■ **Work to be completed**
Below are some entries. Count how many of their lines include "conversation", then give that number only.

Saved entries
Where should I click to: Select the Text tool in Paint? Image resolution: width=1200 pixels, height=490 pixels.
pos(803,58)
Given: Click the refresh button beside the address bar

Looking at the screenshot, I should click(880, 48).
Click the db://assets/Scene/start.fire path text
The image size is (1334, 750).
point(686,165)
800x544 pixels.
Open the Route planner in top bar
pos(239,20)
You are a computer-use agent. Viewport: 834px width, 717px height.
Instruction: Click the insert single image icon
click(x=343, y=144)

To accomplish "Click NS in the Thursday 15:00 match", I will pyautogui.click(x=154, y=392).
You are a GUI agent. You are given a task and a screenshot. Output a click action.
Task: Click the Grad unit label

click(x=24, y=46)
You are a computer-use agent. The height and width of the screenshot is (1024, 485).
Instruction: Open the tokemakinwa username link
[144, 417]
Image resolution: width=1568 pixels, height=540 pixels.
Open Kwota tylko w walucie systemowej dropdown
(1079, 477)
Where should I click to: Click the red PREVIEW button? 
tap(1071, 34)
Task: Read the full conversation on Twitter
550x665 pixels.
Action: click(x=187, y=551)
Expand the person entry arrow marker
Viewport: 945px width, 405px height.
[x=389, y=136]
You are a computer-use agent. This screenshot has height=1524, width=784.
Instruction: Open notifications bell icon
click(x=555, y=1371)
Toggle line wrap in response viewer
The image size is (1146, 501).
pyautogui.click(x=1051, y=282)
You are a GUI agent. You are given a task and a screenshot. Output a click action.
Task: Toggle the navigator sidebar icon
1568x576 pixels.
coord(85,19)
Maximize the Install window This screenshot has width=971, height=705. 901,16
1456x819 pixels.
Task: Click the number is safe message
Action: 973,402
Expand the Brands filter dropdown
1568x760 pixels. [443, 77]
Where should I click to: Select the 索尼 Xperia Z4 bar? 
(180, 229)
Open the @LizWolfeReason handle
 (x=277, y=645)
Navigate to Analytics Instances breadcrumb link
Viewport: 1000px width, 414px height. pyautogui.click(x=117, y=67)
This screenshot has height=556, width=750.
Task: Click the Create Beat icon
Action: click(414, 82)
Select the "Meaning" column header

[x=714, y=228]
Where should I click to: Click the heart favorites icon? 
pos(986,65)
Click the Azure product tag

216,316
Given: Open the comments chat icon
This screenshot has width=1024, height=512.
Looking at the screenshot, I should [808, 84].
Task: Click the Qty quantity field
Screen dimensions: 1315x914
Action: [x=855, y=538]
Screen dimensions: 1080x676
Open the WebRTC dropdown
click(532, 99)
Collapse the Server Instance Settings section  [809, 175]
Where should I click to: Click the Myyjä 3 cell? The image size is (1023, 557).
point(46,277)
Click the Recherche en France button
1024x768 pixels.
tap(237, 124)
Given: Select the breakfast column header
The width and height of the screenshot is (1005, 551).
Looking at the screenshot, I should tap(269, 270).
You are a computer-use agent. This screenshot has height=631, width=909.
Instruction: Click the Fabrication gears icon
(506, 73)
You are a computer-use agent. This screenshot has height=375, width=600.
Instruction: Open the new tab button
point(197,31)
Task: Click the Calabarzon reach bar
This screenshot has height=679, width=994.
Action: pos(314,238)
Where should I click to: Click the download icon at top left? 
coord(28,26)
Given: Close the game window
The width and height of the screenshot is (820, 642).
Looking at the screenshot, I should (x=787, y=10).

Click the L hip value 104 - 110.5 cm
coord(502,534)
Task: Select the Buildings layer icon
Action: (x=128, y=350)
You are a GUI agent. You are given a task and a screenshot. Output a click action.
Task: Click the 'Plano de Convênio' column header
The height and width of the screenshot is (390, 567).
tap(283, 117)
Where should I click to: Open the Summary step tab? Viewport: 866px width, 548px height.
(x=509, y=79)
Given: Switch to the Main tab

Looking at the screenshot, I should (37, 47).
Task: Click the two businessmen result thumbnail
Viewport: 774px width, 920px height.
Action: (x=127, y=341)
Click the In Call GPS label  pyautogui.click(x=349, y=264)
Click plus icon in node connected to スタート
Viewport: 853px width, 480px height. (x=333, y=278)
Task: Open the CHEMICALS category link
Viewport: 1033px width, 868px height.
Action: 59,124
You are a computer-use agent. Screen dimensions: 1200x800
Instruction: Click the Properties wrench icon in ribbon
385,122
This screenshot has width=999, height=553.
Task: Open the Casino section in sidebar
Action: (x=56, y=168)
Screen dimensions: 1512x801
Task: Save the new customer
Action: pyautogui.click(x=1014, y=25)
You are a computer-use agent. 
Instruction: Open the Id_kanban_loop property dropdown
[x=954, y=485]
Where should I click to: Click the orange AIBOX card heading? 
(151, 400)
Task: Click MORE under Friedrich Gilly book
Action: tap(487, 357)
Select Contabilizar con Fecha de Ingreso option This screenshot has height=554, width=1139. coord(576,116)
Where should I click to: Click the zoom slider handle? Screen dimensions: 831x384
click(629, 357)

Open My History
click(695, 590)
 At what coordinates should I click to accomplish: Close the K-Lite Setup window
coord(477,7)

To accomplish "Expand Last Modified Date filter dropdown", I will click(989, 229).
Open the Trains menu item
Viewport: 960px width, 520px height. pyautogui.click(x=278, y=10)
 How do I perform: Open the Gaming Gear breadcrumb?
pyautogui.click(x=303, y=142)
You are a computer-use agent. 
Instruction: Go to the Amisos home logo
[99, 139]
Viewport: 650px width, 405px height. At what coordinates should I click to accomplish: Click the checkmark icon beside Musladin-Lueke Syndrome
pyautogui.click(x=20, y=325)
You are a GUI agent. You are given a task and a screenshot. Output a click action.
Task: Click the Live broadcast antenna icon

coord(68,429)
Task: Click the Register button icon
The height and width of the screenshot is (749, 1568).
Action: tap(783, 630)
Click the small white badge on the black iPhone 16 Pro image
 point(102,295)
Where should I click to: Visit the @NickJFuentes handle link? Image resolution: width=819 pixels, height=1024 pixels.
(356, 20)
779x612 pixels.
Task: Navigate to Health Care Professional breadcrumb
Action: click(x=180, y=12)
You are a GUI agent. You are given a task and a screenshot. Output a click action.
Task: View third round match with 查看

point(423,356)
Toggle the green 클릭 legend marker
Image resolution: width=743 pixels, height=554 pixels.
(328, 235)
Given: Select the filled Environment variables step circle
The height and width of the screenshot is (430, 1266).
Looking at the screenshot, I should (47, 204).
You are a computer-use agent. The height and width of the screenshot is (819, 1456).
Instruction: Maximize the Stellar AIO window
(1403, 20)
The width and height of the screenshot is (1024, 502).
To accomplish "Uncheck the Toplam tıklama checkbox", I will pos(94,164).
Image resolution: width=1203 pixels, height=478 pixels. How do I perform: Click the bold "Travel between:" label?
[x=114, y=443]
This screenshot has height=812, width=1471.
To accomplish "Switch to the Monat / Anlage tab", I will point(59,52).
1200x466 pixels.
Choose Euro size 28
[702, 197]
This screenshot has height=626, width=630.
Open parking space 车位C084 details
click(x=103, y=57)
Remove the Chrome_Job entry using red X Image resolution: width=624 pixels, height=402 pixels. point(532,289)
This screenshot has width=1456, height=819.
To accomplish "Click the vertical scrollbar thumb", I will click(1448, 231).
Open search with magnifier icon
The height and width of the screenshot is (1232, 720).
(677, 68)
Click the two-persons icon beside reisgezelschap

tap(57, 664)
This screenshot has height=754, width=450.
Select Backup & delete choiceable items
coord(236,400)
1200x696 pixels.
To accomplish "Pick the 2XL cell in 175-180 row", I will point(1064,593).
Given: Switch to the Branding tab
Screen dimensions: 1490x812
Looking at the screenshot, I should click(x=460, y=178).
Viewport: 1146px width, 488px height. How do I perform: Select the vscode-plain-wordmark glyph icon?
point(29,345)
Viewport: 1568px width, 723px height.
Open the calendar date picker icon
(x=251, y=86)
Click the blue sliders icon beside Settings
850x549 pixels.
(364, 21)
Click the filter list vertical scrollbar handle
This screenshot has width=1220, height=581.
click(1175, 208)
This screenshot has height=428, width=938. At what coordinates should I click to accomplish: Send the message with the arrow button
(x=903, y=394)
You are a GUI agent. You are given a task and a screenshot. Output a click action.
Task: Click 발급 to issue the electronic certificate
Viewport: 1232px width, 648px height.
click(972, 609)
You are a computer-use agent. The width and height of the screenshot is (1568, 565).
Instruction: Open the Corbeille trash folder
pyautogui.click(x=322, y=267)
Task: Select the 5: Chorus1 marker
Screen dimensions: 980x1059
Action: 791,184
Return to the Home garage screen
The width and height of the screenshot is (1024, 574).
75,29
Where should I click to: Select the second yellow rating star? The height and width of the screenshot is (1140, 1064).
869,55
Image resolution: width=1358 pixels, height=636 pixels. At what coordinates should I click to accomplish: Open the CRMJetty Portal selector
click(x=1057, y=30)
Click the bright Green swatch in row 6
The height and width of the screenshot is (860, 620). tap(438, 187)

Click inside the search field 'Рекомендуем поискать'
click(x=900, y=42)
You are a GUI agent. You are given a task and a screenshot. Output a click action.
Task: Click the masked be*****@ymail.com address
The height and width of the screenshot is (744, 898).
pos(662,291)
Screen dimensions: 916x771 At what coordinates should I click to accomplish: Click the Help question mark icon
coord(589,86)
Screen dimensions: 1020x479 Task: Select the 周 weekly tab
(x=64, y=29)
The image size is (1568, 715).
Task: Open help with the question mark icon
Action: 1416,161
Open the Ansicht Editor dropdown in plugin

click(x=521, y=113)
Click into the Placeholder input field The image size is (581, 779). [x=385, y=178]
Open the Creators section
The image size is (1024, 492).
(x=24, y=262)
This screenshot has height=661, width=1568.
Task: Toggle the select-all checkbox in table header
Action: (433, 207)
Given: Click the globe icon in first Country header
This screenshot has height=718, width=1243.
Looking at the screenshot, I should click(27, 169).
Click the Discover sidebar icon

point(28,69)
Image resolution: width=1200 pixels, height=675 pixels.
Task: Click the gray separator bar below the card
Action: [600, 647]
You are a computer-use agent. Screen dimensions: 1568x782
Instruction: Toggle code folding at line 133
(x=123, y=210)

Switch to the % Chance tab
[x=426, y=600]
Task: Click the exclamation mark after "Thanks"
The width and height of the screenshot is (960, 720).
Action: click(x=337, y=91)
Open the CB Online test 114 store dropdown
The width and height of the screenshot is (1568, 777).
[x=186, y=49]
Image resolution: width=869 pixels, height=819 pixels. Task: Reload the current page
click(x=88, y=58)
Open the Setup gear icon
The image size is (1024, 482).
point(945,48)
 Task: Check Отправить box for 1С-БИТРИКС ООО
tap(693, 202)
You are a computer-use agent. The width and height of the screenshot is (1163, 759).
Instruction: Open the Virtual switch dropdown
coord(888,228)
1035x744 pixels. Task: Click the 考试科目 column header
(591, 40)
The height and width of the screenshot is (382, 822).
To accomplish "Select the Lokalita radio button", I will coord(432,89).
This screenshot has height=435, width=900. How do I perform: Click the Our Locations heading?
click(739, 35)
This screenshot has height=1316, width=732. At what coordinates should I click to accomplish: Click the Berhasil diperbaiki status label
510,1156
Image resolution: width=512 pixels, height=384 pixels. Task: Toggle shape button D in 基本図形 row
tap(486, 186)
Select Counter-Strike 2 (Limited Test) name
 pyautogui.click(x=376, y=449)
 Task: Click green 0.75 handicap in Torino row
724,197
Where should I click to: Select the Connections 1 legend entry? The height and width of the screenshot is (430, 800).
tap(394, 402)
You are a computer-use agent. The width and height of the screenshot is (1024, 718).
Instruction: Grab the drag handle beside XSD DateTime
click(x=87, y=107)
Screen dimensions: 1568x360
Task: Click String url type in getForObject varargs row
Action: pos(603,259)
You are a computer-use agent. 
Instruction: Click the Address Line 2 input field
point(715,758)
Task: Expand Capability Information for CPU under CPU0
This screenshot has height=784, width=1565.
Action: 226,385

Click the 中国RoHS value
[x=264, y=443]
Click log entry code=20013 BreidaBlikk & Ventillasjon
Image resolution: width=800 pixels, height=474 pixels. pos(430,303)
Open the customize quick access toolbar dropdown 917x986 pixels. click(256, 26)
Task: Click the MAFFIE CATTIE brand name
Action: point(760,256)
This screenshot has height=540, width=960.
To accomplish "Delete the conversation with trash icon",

■ **Answer area**
2